#### Given records
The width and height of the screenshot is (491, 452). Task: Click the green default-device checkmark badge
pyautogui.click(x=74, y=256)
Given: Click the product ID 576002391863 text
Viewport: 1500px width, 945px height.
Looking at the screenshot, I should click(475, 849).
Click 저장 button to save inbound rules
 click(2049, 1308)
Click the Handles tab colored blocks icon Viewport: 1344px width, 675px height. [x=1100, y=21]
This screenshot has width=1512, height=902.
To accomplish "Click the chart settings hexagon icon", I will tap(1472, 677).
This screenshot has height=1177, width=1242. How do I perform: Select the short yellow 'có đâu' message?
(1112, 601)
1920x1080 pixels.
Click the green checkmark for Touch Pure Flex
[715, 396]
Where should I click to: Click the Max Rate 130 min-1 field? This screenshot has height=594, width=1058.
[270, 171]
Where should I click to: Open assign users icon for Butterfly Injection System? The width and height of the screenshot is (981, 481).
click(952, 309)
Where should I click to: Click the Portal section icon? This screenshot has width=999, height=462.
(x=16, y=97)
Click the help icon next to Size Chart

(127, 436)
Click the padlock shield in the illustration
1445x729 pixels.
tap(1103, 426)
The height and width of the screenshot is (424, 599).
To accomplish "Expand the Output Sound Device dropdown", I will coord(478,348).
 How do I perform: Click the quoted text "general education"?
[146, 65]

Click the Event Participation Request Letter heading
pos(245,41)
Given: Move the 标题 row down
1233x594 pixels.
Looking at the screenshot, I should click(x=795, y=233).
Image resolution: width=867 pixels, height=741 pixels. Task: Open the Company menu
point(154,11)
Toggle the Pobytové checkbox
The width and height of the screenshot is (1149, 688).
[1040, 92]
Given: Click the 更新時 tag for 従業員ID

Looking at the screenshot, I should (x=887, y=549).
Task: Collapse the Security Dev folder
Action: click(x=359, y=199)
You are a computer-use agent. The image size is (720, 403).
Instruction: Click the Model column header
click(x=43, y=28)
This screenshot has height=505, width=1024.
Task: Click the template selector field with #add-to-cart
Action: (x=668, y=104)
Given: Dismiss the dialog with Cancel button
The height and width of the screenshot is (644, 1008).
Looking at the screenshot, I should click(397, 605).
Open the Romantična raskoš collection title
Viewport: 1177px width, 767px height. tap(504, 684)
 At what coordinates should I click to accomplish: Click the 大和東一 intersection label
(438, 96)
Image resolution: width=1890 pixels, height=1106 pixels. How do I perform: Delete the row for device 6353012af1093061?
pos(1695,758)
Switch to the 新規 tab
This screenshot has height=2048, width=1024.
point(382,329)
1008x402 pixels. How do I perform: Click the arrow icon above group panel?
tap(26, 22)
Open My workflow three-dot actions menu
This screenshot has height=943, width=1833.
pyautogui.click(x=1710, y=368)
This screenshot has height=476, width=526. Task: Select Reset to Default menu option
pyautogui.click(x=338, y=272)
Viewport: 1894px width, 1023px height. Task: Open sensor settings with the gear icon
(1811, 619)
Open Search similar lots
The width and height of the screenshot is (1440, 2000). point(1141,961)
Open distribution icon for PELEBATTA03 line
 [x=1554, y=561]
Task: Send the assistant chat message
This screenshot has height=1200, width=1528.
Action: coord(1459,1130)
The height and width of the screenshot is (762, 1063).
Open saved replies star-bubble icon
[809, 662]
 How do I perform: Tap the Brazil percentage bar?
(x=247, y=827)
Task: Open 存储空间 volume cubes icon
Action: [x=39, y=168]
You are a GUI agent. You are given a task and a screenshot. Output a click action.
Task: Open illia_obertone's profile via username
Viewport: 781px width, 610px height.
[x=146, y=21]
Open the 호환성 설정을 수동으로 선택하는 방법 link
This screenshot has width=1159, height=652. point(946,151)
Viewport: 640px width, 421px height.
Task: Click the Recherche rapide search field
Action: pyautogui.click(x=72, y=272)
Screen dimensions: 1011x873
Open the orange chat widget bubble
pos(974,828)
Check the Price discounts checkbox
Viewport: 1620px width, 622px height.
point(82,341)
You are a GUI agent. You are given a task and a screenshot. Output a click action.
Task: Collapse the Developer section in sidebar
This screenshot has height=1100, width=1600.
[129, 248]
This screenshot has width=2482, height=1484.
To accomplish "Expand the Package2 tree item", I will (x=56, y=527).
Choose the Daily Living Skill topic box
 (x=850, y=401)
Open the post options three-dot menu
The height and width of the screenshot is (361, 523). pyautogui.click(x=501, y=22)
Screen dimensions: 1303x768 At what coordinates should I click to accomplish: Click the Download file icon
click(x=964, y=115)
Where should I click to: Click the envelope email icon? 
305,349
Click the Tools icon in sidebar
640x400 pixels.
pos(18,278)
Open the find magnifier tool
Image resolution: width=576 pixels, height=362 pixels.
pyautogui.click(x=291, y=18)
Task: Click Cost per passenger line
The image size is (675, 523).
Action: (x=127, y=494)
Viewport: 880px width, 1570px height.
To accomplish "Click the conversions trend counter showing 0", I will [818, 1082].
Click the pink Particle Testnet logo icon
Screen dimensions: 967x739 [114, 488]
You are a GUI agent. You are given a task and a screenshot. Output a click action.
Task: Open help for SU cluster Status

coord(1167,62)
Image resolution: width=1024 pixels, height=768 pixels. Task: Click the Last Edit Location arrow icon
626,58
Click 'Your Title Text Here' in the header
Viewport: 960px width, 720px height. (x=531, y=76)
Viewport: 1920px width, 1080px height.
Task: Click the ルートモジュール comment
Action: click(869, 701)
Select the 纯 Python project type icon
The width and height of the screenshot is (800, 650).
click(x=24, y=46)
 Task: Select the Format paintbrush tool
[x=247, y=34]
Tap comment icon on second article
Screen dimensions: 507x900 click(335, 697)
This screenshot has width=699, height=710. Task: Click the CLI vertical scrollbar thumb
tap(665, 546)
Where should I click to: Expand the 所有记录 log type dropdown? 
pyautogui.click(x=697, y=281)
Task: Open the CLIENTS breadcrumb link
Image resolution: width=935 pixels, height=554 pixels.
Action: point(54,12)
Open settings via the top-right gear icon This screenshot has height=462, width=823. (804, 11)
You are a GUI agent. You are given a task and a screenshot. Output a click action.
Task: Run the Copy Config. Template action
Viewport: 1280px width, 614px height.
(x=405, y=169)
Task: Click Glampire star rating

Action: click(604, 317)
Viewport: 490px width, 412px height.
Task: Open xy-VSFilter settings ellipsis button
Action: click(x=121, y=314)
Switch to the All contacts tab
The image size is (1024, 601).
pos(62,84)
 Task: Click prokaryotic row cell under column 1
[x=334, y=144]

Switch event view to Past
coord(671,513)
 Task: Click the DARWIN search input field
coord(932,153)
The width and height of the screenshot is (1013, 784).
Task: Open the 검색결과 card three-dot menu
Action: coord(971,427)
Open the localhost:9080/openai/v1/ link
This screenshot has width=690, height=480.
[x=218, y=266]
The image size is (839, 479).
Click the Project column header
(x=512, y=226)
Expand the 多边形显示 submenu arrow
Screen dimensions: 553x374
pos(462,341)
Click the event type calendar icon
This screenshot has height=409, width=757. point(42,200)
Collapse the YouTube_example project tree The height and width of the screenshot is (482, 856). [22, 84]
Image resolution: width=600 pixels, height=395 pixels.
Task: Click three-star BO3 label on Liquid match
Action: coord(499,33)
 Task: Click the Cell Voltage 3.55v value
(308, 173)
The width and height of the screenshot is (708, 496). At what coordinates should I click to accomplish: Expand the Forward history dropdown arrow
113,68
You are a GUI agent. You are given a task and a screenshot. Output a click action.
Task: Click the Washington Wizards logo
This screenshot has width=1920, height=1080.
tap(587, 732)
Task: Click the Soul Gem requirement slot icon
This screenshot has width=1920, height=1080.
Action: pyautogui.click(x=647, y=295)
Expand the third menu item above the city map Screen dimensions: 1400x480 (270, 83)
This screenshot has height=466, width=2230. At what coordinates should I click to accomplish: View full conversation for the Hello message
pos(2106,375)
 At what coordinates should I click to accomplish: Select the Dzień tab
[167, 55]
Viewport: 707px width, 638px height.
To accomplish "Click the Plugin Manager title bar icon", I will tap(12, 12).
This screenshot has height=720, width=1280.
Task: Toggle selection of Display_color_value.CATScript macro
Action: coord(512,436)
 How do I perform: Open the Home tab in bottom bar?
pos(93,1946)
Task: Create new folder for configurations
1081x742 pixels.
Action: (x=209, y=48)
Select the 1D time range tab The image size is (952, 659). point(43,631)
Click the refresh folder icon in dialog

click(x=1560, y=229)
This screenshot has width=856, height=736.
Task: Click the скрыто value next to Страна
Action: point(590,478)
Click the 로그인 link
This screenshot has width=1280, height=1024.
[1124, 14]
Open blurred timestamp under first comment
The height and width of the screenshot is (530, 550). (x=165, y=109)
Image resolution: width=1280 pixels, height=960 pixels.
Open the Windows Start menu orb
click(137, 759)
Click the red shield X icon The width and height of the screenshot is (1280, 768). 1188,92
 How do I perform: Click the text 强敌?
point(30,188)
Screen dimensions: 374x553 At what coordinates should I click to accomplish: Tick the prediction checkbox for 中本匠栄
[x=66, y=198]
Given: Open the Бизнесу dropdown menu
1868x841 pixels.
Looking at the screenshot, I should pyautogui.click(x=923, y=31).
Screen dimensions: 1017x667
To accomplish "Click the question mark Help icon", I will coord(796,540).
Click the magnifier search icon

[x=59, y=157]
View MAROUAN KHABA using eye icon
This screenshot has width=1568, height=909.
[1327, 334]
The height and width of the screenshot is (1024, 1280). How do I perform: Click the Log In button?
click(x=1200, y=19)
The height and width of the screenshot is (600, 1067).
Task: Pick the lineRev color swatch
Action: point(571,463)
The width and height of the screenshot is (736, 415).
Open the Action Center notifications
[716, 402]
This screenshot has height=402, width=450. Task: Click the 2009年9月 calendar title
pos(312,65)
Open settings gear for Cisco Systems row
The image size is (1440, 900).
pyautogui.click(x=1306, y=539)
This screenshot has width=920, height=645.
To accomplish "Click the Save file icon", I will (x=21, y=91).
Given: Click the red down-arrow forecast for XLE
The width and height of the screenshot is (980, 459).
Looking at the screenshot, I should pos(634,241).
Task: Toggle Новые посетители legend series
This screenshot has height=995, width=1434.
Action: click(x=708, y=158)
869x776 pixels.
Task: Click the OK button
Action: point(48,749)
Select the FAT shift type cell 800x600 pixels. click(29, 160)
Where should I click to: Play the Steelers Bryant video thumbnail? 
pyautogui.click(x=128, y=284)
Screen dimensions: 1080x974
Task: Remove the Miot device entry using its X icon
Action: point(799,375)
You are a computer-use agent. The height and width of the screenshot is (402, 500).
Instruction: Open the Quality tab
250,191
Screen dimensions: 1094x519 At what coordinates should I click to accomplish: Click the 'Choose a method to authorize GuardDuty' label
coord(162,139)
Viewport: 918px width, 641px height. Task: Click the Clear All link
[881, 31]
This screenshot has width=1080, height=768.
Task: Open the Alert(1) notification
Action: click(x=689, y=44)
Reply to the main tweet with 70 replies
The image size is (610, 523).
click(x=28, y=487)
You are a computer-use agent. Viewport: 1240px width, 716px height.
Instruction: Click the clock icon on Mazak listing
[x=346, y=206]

#### Assignment
Copy out each line of the data that has the word "computer" in it.

#### Exercise solution
You are a computer-use agent. The image size is (720, 403).
You are a computer-use agent. The height and width of the screenshot is (402, 500).
You are a computer-use agent. Viewport: 1240px width, 716px height.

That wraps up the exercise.